Engaging service providers who work with ACB communities

We also organized a one-hour focus group (by telephone) with community-based service providers (N=6) who deliver HIV programs to Black communities in Ontario. Participants had at least two years of experience working on HIV-related issues with Black communities and service users. Five of the six worked in community-based agencies with provincially funded HIV prevention programs for ACB communities. Black men and women comprised five of the six participants. The focus group for service providers was designed to assess how they understood heterosexual Black men (i.e., their needs, challenges and priorities), based on their experience providing services to Black service users and communities.
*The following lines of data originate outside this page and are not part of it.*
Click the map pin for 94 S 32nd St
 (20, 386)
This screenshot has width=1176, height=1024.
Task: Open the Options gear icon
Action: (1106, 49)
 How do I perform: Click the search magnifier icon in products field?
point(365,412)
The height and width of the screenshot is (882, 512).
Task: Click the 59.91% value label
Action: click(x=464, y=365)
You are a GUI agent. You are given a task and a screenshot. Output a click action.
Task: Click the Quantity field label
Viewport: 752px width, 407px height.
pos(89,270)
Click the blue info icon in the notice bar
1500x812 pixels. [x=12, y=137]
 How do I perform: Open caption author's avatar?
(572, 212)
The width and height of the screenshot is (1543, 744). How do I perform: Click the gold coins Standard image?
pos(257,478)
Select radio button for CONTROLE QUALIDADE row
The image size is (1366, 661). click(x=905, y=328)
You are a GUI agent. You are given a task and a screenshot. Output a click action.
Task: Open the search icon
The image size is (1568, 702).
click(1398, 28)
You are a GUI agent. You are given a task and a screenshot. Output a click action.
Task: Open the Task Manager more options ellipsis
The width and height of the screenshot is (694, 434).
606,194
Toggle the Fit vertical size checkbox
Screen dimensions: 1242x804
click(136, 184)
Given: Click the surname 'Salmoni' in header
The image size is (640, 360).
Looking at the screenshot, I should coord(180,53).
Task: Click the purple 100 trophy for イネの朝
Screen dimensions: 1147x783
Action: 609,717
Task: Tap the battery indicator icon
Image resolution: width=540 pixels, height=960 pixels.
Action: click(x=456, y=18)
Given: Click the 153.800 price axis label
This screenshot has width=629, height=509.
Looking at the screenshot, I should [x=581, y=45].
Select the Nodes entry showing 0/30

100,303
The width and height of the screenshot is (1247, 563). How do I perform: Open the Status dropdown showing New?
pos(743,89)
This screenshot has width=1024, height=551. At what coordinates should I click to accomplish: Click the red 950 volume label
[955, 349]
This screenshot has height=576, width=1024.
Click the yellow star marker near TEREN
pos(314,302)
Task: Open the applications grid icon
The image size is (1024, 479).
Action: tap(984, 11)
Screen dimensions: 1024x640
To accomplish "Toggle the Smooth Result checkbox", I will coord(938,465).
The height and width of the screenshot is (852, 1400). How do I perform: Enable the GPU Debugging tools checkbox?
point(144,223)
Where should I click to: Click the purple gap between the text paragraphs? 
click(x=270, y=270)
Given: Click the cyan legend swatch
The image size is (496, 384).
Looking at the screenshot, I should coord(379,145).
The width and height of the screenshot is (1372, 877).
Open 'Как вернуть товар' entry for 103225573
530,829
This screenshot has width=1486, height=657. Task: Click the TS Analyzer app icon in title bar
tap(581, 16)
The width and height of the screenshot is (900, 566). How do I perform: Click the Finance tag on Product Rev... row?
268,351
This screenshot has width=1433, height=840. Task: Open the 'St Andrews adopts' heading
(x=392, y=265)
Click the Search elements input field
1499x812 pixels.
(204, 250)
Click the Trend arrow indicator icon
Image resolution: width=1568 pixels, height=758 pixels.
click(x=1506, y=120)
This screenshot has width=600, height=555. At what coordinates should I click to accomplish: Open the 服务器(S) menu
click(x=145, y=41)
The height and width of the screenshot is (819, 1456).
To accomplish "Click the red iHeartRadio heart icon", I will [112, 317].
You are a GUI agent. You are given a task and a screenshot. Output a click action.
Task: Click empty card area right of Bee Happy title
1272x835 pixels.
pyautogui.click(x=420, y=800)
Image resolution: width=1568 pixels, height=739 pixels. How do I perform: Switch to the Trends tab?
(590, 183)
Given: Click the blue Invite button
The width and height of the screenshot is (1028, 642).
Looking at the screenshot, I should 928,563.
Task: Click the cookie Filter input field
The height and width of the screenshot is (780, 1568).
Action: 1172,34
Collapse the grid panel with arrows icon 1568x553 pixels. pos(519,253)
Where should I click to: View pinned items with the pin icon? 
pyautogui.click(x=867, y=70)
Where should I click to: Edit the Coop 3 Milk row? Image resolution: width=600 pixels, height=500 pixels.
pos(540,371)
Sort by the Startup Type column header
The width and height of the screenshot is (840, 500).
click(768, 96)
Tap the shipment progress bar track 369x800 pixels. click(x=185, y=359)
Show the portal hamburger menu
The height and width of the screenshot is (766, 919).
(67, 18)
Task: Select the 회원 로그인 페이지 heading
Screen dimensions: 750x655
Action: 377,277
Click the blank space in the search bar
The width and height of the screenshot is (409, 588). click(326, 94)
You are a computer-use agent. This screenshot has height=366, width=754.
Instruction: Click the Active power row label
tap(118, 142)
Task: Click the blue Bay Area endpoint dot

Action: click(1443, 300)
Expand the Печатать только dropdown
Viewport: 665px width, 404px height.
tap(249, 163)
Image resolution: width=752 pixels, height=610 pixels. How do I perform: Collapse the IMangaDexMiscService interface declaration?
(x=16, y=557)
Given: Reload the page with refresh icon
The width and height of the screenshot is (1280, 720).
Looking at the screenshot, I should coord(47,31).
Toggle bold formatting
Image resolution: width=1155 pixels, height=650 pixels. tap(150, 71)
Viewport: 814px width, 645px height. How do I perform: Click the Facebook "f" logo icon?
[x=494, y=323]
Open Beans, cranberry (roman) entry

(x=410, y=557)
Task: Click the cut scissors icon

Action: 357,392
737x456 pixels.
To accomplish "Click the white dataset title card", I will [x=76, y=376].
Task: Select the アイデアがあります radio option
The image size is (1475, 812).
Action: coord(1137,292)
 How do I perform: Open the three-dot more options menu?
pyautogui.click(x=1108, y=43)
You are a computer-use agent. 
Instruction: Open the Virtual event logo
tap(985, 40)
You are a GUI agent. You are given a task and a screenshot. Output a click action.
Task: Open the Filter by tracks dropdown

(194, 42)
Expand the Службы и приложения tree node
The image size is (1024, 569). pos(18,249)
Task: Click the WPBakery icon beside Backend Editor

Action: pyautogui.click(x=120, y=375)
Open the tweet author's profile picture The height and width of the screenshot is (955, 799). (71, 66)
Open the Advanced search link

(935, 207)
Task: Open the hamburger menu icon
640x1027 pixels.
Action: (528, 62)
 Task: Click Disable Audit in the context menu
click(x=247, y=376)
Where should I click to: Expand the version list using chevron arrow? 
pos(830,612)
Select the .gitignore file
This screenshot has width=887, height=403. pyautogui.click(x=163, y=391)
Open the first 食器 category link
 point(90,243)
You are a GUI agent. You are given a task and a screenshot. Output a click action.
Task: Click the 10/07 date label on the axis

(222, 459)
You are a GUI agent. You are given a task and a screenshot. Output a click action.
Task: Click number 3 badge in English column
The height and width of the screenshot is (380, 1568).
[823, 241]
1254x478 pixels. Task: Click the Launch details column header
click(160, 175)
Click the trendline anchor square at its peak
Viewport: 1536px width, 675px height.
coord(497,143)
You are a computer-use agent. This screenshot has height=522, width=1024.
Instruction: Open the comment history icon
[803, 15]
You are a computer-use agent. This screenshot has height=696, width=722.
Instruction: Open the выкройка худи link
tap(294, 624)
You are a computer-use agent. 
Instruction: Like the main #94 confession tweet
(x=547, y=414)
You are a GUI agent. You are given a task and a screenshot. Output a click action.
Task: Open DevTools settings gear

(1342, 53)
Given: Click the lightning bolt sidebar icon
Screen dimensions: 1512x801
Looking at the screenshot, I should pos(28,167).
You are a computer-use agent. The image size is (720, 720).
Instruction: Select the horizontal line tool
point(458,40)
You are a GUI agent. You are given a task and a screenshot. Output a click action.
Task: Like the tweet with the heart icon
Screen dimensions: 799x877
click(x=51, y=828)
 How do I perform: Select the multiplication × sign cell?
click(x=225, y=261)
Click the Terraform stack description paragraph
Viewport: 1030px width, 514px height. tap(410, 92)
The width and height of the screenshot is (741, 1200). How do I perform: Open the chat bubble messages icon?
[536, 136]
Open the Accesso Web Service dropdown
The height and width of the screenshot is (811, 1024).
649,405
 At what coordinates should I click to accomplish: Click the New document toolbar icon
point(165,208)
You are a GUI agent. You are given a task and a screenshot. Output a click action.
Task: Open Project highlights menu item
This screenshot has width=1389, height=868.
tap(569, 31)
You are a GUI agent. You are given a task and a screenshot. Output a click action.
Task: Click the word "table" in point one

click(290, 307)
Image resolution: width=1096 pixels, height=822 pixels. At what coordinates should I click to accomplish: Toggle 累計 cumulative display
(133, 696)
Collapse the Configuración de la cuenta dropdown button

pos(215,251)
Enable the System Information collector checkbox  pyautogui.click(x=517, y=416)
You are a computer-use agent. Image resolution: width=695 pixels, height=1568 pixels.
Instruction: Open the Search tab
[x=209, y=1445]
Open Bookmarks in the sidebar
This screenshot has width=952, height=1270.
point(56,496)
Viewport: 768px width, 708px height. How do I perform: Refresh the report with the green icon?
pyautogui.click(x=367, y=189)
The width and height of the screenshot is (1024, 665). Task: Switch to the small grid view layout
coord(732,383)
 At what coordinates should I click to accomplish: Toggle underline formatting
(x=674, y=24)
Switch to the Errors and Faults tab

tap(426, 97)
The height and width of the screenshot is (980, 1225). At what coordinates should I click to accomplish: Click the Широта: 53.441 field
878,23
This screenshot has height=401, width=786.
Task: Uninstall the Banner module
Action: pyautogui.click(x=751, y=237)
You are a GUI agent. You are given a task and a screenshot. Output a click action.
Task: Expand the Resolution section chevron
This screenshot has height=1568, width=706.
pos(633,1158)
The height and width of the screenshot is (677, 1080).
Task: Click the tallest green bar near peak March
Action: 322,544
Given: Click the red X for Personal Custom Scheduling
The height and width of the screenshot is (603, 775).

The lead researcher and project coordinator read the transcript separately, and later discussed the content to identify the main themes and issues.

Chatting up researchers

We also interviewed four researchers in Toronto with a demonstrated interest in various aspects of wellbeing among Black communities. These interviews ranged in length from 45 minutes to an hour. Three of the four researchers were Black men. The purpose of those interviews was to identify gaps in the research knowledge related to heterosexual Black men, and also determine their interest in collaborating on research studies that may emerge from iSpeak. Each interview was conducted by two members of the research team—the team leader posed the interview questions, and the study

coordinator recorded notes of the discussion. The coordinator then wrote the interview discussion as standard text, which was reviewed by the investigator and then circulated to the respective researchers for their comments, changes or corrections.